The statement said the hospital would create an individualized care plan for patients already receiving medication, or who would otherwise be eligible to receive hormones or puberty blockers, but didn’t specify what that plan might include.
A Trump executive order said health care providers that offered gender-affirming medication or surgery to patients under 19 could lose federal funding, including payments for care to patients covered by Medicare and Medicaid.
In 2023, the most recent year with data, Medicaid accounted for about 27% of revenue at Children’s Aurora campus and 22% at its Colorado Springs hospital.
“We care deeply about our gender-diverse patients and their families, and we will carefully and responsibly support them as we evolve the model of care we offer,” the hospital’s statement said. “We empathize with the patients, families and team members who have shown unwavering dedication and commitment to supporting gender-diverse patients in embracing their true selves.”
Denver Health and UCHealth announced last week that they would raise the minimum age to receive gender-affirming care to 19, in compliance with the executive order. Denver Health said it was halting surgeries, but has not addressed the use of medications.
Hospitals around the country have announced similar steps as they sort what the executive order will mean.
Children’s Hospital Colorado stopped offering gender-affirming chest surgeries to young adult patients in 2023 and referred them to University of Colorado Hospital. Children’s never performed gender-affirming surgery on patients under 18.
Relatively few children receive gender-affirming medication. A recent study examining records of about 5 million patients between 8 and 17 found just over 900 kids with a gender-related diagnosis received puberty blockers at some point during a five-year period, and under 2,000 received hormones.
Colorado Attorney General Phil Weiser released a statement saying that federal agencies won’t be able to cut funding to hospitals that provide gender-affirming care under a U.S. Department of Justice notice filed after a federal court ordered the administration to unfreeze grant funding last week. The White House’s Office of Management and Budget briefly ordered a halt to all federal grants, before courts forbade it from enforcing that.
The Justice Department notice said that federal agencies can’t pause or halt funding on basis of Trump’s executive order, Weiser’s statement said. It said that he would continue to enforce laws related to access to care, but didn’t specify if he would prosecute hospitals that paused gender-affirming services because of the executive order.

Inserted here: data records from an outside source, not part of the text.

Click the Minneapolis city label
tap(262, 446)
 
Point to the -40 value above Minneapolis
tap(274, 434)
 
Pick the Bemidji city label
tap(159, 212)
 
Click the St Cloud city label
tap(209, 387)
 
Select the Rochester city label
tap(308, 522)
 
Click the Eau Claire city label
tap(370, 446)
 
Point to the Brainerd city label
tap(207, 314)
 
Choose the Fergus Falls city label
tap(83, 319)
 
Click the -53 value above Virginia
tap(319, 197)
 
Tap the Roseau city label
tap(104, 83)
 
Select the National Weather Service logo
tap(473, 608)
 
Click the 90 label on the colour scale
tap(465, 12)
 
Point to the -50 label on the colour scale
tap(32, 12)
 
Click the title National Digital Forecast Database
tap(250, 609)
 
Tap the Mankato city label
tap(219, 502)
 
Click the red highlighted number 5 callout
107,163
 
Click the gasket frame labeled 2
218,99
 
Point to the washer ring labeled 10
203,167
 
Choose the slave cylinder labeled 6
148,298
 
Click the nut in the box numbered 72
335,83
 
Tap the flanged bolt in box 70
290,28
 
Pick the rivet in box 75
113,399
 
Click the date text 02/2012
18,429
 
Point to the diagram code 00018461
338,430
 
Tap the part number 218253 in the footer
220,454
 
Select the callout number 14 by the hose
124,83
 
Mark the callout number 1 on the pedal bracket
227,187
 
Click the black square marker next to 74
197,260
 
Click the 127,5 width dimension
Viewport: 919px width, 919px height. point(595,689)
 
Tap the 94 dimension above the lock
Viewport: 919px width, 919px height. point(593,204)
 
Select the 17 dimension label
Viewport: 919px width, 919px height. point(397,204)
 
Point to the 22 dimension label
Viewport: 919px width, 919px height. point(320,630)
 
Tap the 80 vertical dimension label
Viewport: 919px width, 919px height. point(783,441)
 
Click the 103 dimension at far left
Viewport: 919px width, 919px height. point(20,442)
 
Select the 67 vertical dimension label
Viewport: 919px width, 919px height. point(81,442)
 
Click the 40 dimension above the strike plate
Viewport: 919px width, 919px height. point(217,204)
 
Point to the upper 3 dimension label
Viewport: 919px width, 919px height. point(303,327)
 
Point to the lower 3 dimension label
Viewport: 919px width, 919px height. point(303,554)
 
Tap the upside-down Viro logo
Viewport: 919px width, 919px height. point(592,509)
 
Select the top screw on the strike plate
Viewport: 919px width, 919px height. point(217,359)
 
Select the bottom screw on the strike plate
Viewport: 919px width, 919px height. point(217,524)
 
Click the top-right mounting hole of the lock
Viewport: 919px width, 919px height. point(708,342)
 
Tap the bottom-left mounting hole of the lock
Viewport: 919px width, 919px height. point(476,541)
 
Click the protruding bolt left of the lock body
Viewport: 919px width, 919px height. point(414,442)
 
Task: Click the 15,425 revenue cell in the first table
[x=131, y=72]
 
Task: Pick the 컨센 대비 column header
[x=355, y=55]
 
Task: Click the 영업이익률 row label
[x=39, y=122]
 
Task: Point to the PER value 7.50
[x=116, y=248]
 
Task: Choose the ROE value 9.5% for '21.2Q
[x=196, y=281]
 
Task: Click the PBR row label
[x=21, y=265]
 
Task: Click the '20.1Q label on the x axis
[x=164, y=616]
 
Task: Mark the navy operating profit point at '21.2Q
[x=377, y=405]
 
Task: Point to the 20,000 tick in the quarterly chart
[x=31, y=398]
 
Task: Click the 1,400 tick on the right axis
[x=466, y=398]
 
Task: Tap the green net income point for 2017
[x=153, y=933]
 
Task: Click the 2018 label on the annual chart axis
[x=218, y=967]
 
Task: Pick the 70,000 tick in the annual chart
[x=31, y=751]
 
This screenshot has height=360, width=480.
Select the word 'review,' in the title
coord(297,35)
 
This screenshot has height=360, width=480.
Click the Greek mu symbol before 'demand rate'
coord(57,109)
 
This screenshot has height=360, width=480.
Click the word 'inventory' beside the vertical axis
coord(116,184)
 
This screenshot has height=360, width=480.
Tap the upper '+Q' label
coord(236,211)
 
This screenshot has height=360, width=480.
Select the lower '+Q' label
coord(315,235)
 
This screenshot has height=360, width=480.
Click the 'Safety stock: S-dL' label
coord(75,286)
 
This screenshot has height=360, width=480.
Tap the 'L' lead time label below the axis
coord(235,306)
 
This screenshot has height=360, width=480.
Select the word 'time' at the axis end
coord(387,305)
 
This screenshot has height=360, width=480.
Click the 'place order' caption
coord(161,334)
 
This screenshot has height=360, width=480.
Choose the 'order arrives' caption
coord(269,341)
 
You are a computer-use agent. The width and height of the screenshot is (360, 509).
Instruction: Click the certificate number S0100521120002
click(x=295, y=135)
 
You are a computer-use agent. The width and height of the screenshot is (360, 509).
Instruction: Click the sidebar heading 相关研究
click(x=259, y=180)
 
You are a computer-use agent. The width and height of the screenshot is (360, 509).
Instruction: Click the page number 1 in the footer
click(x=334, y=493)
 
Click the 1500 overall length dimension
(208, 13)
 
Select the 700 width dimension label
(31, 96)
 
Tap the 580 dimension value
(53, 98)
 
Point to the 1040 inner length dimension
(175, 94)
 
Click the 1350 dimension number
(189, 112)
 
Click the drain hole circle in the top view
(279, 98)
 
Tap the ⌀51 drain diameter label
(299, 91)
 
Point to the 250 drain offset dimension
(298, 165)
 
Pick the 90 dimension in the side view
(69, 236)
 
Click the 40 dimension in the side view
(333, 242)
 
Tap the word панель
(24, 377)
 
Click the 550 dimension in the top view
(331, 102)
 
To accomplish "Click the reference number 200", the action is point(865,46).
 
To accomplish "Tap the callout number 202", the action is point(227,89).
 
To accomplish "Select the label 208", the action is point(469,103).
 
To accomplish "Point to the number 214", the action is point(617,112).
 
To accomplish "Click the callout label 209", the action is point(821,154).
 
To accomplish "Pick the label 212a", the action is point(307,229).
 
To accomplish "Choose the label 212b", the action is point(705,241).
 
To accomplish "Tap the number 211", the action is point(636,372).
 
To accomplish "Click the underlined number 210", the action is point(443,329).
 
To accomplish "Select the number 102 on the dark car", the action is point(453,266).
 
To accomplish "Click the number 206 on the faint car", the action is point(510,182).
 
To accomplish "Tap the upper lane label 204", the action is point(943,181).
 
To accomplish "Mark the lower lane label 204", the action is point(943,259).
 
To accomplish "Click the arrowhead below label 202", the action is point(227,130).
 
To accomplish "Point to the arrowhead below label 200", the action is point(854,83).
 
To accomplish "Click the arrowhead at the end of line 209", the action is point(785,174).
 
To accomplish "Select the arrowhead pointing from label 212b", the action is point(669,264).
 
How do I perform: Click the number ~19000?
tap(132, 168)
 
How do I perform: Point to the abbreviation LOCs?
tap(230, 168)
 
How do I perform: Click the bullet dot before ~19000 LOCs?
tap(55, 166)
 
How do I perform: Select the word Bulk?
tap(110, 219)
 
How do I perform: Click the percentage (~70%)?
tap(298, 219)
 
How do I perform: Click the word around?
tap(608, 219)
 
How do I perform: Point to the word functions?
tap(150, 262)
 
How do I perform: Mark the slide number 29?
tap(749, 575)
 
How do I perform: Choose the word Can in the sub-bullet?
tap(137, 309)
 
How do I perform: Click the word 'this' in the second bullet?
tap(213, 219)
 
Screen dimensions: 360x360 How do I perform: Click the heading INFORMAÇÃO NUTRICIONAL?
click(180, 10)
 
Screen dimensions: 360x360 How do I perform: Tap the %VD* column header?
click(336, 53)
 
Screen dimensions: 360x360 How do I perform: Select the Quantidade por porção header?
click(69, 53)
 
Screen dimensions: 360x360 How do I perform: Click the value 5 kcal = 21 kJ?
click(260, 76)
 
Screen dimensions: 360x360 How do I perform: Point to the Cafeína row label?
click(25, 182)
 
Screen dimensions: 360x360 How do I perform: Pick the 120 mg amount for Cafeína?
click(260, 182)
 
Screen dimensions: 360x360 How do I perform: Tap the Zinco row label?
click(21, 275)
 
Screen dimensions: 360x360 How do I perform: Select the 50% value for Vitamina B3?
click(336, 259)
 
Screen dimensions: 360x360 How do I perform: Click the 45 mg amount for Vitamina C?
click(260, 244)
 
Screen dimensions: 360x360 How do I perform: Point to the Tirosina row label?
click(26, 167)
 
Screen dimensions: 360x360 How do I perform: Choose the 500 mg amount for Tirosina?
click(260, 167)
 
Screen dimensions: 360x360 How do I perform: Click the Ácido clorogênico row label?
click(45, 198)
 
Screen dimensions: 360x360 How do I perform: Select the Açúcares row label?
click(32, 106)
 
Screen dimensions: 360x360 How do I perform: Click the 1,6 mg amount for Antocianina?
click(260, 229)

“This means that federal funding to institutions that provide gender-affirming care continues to be available, irrespective of the recent executive order,” it said.
Weiser didn’t go as far New York’s attorney general, who said that denying medically necessary care to transgender people could constitute discrimination under state law.
A parent of a teenager receiving gender-affirming care at Children’s, who spoke on the condition of anonymity to protect their child’s privacy, called the move to halt treatment with medications “devastating,” and said he would like to see state officials push back.
“It’s tragic that Children’s Hospital is sacrificing trans teens to the Trump administration’s bigotry,” he said.